**Dataset excerpts:**

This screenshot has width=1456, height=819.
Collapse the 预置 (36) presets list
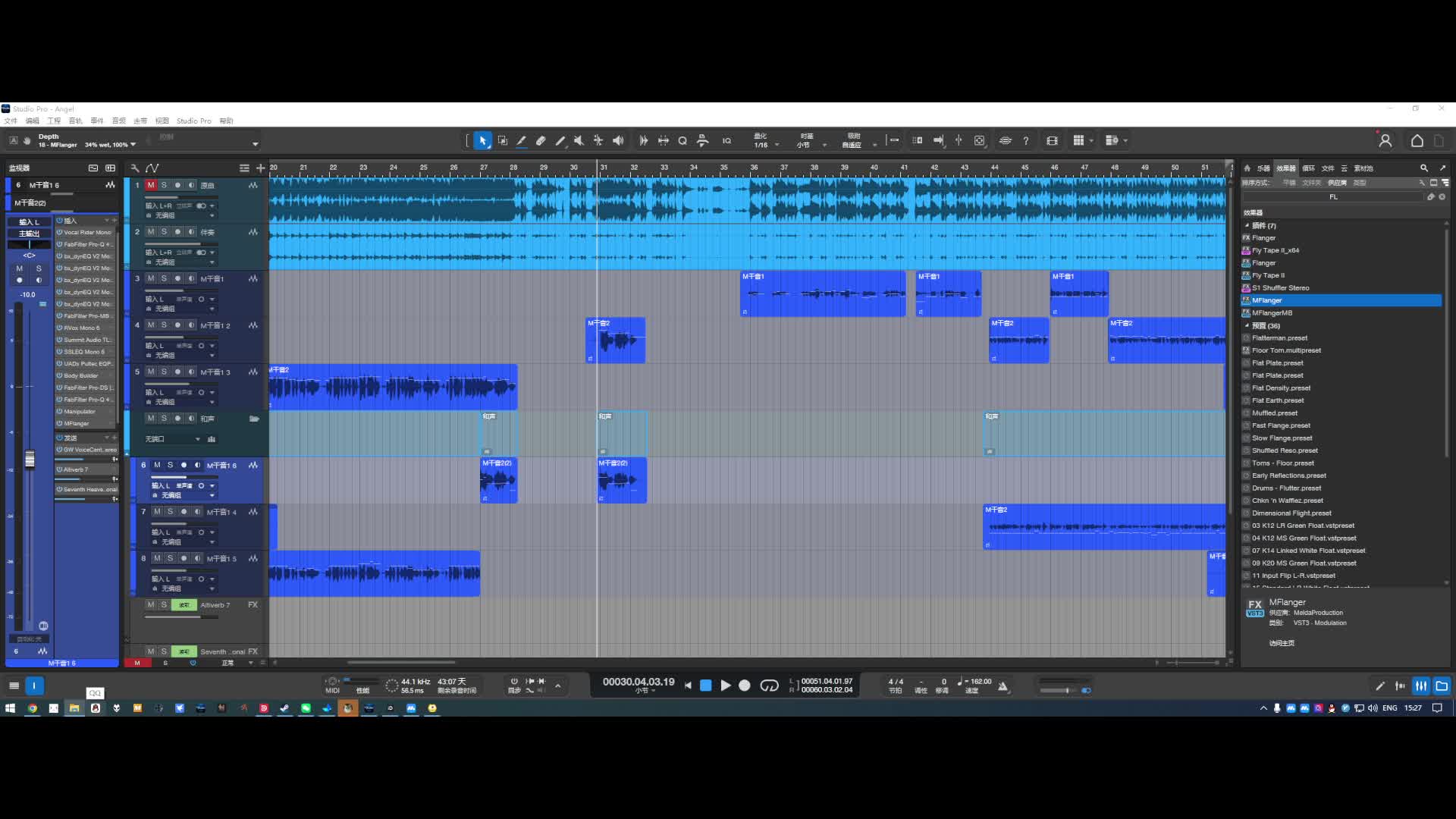tap(1247, 325)
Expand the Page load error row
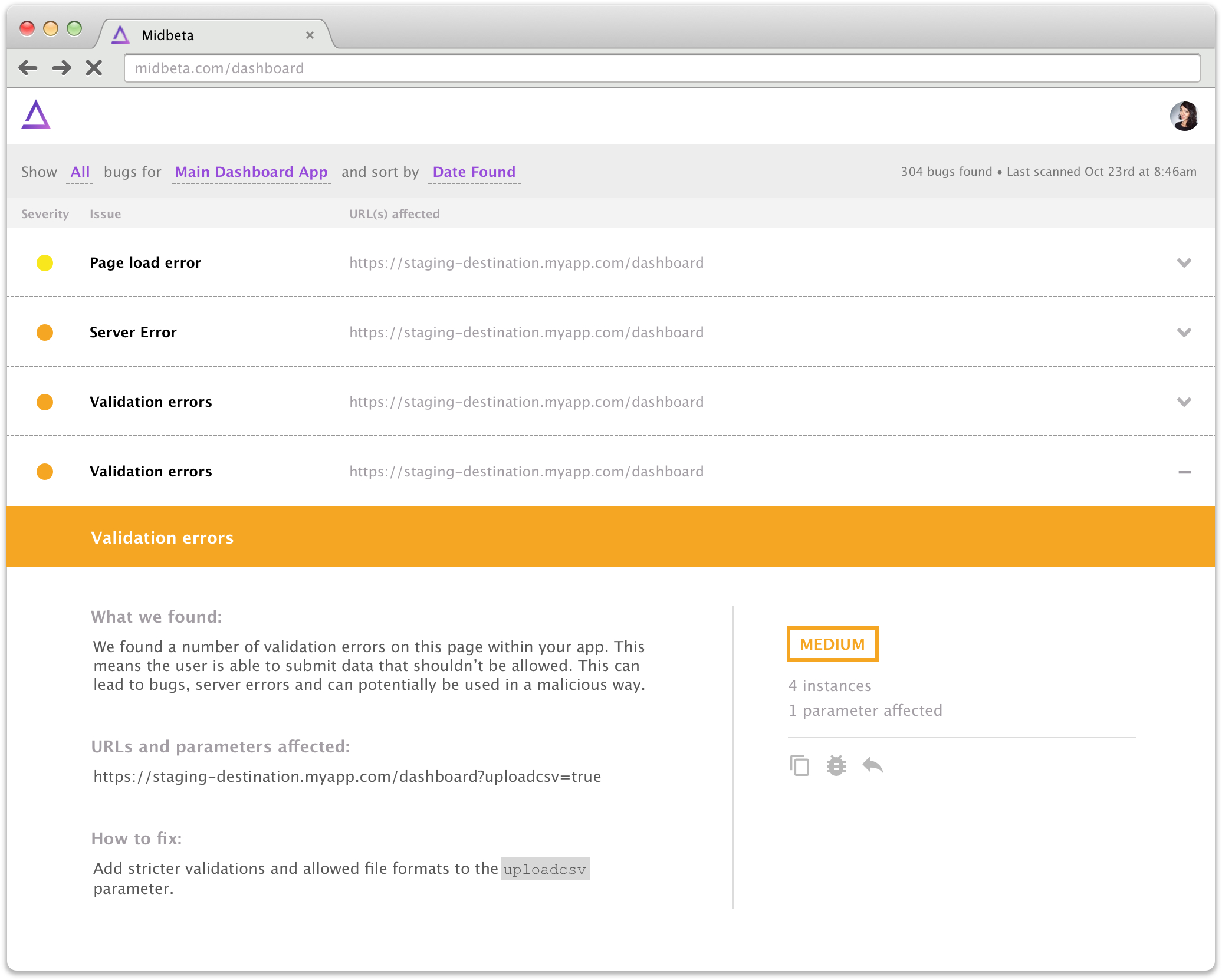 (x=1184, y=263)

**EXERCISE DESCRIPTION:** Set down every entry above exactly as written. Leave out all pictures.

**RESPONSE TO THE EXERCISE:**
This screenshot has width=1456, height=819.
Collapse the 预置 (36) presets list
tap(1247, 325)
Expand the Page load error row
 (x=1184, y=263)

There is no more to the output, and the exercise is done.